*Problem requirements:* Repeat only part of the entries. Start at the line that has "This screenshot has width=800, height=593." and keep going through the last line, exactly as given.

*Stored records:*
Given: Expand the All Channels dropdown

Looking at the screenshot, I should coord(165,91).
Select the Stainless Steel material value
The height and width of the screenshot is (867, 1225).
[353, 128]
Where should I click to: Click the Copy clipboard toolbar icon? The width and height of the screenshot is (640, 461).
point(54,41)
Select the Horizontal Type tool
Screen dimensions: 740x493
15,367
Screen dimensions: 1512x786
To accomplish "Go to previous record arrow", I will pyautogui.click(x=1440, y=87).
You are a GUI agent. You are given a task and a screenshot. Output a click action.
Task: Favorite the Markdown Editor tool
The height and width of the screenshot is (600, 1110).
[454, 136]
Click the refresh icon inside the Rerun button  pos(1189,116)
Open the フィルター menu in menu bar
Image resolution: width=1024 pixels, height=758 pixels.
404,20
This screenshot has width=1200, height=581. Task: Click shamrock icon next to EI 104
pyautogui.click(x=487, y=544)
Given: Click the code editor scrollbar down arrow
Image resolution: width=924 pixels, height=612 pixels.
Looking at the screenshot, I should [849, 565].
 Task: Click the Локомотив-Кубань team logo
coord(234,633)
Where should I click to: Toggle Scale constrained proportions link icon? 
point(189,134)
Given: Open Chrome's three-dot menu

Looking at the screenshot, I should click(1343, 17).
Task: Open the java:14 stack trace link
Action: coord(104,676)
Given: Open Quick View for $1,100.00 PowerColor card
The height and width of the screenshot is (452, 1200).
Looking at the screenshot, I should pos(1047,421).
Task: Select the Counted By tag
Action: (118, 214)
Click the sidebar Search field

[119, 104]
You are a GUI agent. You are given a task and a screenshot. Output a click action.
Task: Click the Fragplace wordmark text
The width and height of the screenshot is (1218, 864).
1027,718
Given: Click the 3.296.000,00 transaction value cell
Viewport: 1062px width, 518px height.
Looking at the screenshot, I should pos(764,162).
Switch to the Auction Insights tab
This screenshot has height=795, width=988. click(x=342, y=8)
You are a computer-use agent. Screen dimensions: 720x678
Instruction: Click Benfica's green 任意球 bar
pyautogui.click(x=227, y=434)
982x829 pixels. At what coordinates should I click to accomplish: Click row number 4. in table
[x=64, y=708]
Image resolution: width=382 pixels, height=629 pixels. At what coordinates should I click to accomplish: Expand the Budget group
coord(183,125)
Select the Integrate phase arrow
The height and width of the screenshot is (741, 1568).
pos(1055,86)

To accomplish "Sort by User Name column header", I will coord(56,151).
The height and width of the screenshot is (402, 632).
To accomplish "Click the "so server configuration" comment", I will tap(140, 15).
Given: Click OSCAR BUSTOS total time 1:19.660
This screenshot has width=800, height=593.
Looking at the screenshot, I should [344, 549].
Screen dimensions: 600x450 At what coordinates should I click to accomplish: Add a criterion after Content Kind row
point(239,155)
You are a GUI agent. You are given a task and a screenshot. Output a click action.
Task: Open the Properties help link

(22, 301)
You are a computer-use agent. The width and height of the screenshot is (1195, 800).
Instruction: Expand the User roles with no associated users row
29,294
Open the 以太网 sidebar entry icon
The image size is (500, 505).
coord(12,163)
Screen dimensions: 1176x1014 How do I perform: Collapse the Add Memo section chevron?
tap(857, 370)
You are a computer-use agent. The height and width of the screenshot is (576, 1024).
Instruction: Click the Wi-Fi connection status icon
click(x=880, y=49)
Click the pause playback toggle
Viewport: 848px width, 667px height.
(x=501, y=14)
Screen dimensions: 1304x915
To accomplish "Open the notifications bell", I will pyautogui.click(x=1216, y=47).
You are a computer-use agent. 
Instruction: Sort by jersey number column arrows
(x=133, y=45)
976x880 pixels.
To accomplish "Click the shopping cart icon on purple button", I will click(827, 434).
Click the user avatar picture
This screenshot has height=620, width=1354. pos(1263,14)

*Problem solution:*
This screenshot has width=800, height=593.
Looking at the screenshot, I should [344, 549].
Screen dimensions: 600x450 At what coordinates should I click to accomplish: Add a criterion after Content Kind row
point(239,155)
You are a GUI agent. You are given a task and a screenshot. Output a click action.
Task: Open the Properties help link

(22, 301)
You are a computer-use agent. The width and height of the screenshot is (1195, 800).
Instruction: Expand the User roles with no associated users row
29,294
Open the 以太网 sidebar entry icon
The image size is (500, 505).
coord(12,163)
Screen dimensions: 1176x1014 How do I perform: Collapse the Add Memo section chevron?
tap(857, 370)
You are a computer-use agent. The height and width of the screenshot is (576, 1024).
Instruction: Click the Wi-Fi connection status icon
click(x=880, y=49)
Click the pause playback toggle
Viewport: 848px width, 667px height.
(x=501, y=14)
Screen dimensions: 1304x915
To accomplish "Open the notifications bell", I will pyautogui.click(x=1216, y=47).
You are a computer-use agent. 
Instruction: Sort by jersey number column arrows
(x=133, y=45)
976x880 pixels.
To accomplish "Click the shopping cart icon on purple button", I will click(827, 434).
Click the user avatar picture
This screenshot has height=620, width=1354. pos(1263,14)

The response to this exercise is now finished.